Sunday, May 15, 2016

Printing Variations on a Theme

HP Envy 4520

Recently I purchased an inexpensive black and white printer to facilitate the process of character development. Using graphite transfer has been a mainstay for many years but I wanted to speed up the steps involved and save my hands for the actual drawing part. 


I go through reams of the Georgia-Pacific 110lb white card stock, filling a 2 inch three ring binder almost every month with sketches. I find the surface pleasing to draw on because it has a bit of tooth but is smooth enough to hold detail.

About a week ago a couple of little girls faces popped out onto my paper. Curious as to who they were, I pushed them around a bit and got the feeling they were European street kids from the earlier part of the 20th century. "Rag Girls" as well as the word "Gypsy" kept popping into my head. 



I scanned the first sketches and taking them into Photoshop, I set up a document with repeated faces. Before printing I placed a layer filled with white over the top and slid the opacity down to about 80 percent, just barely enough to the faces coming through. The image above is darker than I would print, but for the purpose of showing up here, I made it a bit darker, you get the idea. 

Some too old
By having the pale image on the page, I could shift the facial features slightly while retaining the overall shape. It is extremely easy at small sizes to add just a bit of a crisp edge to a nose which instantly makes the character appear older. Having the profile image faintly printed I could erase easily without removing the entire structure. I specifically chose profile for this part of the exploration because I was trying to nail down certain ages, between 8 and 12. To me the nose and forehead in profile help establish the age.

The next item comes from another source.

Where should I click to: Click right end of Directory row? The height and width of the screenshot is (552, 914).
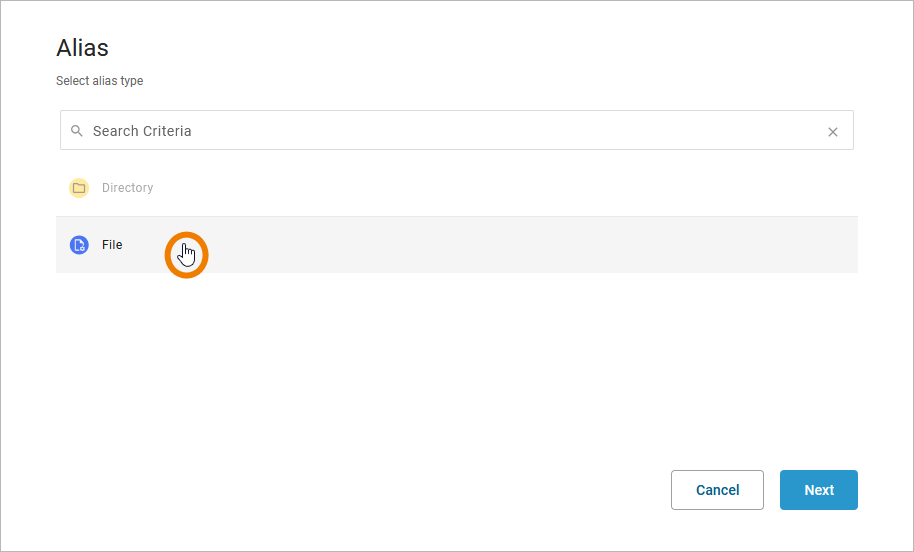tap(820, 188)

I generally create a super quick character template for each face and body type, and again using the scanner and printer I can create many variations on a theme without losing the basic shapes.




There were three distinct girls that came out to play over those few days and I wanted to know who they were, and of course to eventually draw them happier. The first two original girls seemed sad or concerned which can be seen in the lineups below. I don't know what the influence was, they just came out of my pencil that day.

Pardon the transparent dress on the girl below. After I had quickly sketched her and decided to spend more time on her, I erased out her dress and sketched in the basic body shape to see if the proportions were correct underneath. Sure enough her upper arm was too short so her elbow did not fall at the waist, which I corrected in the next group.

The Far Left on Top and Bottom are 
the 2 Original Girls


















Second Batch



While I was working on them I saw an Instagram image stating it was Holocaust Memorial day, and suddenly I knew who they were. They were the lost children of World War II. In a conversation on Instagram I commented on a quote I saw in a holocaust article, they were "the children the Nazis hated. . . Jewish, Romani, and African".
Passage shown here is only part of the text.